Under the criminal justice system in Indonesia so far, the terms “legal evidence” and “confiscated objects” are distinguished. In terms of legal definition and theory of law of evidence, both have different roles and functions in the truth finding process. To put simply, confiscated objects usually refer to any objects related to a crime which are then confiscated by the law enforcement authorities. Meanwhile, the term “legal evidence” is limited in its forms as stated in the criminal procedural law (i.e. expert statement, witness statement, defendant statement, judges’ indication, letter, electronic evidence), which then will be used as a basis for proving a criminal conduct. In this context, both evidence and confiscated objects principally have a role that to some extent can determine a person’s criminal conviction.

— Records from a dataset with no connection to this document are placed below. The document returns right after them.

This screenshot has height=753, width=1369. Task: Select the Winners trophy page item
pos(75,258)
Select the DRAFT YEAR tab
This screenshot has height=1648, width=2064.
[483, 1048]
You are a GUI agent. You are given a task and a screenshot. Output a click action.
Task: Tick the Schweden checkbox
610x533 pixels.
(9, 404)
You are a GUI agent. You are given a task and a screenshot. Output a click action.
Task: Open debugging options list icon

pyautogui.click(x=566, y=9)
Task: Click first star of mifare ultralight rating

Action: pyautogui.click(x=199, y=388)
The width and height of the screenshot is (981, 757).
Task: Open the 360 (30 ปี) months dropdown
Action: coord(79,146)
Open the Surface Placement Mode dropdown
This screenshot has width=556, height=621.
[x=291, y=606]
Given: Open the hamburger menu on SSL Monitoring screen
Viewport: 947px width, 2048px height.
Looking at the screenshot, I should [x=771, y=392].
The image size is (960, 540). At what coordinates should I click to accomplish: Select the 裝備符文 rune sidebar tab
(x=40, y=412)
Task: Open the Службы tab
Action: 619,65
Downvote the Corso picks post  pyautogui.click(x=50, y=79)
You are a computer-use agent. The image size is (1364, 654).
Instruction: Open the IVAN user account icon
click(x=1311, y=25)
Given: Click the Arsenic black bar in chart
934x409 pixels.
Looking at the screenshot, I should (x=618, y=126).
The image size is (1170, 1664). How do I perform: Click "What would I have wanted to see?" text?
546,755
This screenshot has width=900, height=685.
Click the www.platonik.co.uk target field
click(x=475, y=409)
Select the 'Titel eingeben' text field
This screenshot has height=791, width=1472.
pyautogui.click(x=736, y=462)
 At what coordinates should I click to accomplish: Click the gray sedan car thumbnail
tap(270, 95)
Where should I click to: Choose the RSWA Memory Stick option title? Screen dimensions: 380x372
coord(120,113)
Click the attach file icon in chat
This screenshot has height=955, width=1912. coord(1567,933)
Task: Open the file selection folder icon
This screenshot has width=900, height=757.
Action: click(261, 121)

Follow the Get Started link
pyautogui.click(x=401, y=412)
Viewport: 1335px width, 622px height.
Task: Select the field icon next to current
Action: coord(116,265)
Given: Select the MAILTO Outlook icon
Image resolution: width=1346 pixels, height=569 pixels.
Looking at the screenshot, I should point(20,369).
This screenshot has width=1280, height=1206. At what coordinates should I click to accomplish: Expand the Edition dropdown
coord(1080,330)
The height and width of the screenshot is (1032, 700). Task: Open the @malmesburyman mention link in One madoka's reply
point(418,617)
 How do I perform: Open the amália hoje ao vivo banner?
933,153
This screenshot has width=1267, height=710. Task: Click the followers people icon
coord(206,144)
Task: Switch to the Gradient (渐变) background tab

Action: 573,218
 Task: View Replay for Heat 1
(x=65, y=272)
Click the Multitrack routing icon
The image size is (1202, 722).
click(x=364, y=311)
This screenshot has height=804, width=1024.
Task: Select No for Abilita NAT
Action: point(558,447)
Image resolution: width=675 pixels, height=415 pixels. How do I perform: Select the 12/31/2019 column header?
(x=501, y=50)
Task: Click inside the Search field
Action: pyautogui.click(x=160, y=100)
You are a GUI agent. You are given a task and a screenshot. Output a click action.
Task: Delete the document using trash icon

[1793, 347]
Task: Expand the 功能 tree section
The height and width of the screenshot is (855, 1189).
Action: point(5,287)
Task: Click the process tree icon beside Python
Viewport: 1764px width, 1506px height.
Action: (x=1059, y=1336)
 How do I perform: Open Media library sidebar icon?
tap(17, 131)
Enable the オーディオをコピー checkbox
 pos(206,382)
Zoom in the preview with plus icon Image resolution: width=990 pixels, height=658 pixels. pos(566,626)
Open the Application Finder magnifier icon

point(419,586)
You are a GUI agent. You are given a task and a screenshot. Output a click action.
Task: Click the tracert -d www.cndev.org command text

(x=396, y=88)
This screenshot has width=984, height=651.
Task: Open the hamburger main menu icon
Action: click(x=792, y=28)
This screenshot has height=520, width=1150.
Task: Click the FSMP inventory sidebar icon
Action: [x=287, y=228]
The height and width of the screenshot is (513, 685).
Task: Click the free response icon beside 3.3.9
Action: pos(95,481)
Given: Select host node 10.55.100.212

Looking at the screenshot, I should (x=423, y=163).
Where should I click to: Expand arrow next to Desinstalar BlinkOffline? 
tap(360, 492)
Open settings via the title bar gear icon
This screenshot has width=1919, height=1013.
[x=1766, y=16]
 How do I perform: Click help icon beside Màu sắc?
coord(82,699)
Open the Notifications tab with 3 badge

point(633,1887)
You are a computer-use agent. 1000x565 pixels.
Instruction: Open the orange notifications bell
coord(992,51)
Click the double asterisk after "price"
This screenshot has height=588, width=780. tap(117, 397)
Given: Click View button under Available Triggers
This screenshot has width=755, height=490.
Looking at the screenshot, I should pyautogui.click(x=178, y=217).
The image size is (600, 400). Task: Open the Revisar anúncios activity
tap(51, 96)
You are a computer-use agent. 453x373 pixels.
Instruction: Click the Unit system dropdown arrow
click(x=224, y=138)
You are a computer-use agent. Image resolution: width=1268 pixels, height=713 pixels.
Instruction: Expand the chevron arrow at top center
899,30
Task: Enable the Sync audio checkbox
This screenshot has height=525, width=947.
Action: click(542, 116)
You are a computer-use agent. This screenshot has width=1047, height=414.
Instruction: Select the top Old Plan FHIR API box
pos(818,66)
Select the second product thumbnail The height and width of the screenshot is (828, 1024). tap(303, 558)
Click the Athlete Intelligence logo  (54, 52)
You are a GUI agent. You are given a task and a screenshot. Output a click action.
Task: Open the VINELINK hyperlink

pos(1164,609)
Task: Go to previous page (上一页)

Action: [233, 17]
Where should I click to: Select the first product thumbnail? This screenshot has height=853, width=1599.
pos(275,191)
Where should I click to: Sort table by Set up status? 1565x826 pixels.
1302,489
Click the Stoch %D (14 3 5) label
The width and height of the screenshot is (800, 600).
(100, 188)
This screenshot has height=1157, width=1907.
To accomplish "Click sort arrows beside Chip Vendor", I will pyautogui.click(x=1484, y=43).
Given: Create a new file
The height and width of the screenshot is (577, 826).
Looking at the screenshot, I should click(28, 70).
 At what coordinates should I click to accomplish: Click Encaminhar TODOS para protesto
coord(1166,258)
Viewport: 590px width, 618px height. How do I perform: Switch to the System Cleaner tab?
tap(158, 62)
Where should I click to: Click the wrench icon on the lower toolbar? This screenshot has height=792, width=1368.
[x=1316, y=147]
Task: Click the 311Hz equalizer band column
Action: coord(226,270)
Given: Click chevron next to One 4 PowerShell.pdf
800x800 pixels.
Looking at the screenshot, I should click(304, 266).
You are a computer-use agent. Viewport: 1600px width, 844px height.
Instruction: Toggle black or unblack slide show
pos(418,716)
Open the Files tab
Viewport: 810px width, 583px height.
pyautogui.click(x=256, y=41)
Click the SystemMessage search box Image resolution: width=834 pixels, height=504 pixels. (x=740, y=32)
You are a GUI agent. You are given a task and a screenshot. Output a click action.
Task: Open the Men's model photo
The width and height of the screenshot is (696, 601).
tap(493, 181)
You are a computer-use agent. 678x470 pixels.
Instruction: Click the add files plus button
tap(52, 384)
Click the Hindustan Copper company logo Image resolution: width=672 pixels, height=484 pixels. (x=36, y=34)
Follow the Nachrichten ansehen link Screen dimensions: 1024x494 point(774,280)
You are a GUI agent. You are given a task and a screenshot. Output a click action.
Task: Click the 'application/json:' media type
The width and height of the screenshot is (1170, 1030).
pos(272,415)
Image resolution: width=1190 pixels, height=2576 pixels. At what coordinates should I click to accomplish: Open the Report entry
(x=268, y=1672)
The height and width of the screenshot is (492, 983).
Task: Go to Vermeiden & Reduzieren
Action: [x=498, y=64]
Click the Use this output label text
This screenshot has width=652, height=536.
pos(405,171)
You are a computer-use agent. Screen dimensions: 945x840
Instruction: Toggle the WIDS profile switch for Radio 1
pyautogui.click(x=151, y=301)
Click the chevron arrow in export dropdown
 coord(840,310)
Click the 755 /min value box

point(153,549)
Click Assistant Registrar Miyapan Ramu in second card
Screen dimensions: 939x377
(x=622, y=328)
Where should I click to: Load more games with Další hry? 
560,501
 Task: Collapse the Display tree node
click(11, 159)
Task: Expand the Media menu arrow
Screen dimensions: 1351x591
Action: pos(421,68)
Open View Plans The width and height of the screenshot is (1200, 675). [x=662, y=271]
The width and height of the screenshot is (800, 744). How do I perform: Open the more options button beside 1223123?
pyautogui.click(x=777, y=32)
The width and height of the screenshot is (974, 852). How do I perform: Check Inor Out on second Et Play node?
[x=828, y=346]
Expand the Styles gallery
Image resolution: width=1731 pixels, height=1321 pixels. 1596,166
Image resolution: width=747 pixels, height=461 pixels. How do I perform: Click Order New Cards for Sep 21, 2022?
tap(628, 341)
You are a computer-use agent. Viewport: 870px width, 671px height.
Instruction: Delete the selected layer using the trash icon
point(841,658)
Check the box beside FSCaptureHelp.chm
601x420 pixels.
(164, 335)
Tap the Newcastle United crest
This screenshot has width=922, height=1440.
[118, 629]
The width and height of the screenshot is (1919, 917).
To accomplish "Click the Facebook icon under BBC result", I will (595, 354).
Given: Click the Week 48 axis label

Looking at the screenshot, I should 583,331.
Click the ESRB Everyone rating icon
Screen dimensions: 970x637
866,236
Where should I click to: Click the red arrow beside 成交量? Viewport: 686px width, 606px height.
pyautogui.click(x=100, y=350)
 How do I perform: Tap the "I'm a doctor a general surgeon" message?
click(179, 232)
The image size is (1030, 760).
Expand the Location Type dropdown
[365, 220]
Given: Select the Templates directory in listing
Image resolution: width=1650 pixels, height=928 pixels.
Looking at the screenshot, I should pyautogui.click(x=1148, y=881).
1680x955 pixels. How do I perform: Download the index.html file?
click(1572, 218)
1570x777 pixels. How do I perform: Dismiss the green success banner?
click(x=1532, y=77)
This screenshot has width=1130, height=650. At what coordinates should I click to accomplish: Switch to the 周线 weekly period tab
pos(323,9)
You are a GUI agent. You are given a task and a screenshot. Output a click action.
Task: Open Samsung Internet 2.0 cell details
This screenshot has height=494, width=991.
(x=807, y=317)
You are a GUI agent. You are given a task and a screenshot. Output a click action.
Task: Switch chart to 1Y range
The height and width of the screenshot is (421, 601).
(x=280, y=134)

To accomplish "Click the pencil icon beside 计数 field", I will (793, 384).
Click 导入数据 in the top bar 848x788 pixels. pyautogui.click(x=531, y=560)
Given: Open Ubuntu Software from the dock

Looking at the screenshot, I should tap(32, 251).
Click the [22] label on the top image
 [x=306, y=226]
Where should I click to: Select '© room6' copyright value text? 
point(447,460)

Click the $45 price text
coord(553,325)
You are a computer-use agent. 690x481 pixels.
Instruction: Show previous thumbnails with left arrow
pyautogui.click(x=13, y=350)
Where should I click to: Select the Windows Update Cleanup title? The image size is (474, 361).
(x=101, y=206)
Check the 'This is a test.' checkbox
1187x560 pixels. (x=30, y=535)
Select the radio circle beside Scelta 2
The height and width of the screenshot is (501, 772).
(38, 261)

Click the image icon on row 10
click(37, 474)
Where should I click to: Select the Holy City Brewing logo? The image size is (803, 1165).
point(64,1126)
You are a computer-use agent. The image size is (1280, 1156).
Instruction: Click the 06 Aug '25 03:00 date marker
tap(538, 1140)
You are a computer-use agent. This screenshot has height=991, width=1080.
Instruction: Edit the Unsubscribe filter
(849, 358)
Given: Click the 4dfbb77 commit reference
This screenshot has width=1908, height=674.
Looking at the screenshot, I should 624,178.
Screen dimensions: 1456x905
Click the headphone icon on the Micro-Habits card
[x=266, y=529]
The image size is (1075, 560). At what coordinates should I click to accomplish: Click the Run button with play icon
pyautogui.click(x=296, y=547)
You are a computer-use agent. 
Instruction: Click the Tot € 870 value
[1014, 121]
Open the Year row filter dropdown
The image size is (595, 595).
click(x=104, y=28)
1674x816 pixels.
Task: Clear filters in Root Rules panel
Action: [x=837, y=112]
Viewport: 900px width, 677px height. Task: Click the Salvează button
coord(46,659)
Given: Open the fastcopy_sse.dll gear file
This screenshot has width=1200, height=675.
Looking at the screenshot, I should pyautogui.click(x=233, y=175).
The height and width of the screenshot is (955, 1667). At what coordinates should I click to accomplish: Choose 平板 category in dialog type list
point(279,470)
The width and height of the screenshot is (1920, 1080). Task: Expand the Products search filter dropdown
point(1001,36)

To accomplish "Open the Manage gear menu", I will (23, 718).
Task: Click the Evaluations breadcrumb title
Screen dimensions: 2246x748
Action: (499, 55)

However, in certain cases, identifying object either as evidence or confiscated objects may be difficult, for example when the disputed object is in the form of a letter. To consider a confiscated object as legal evidence, it is still required witness/expert testimony that can ‘explain’ or ‘describe’ the object. That is also always a valid question when discussing the relationship between confiscated objects and legal evidence. Until recently, the discussion regarding confiscated objects and legal evidence has been developed after the enactment of the Law on Sexual Violence (TPKS) in May 2022 which qualifies confiscated objects as legal evidence.

This paper will enrich our understanding on how confiscated objects and legal evidence work in determining a person’s guilt in the criminal justice process, both in terms of their use in criminal cases in general, and specifically in cases of sexual violence after the development of criminal procedural law regulated under the TPKS Law which sort of merges the two concepts.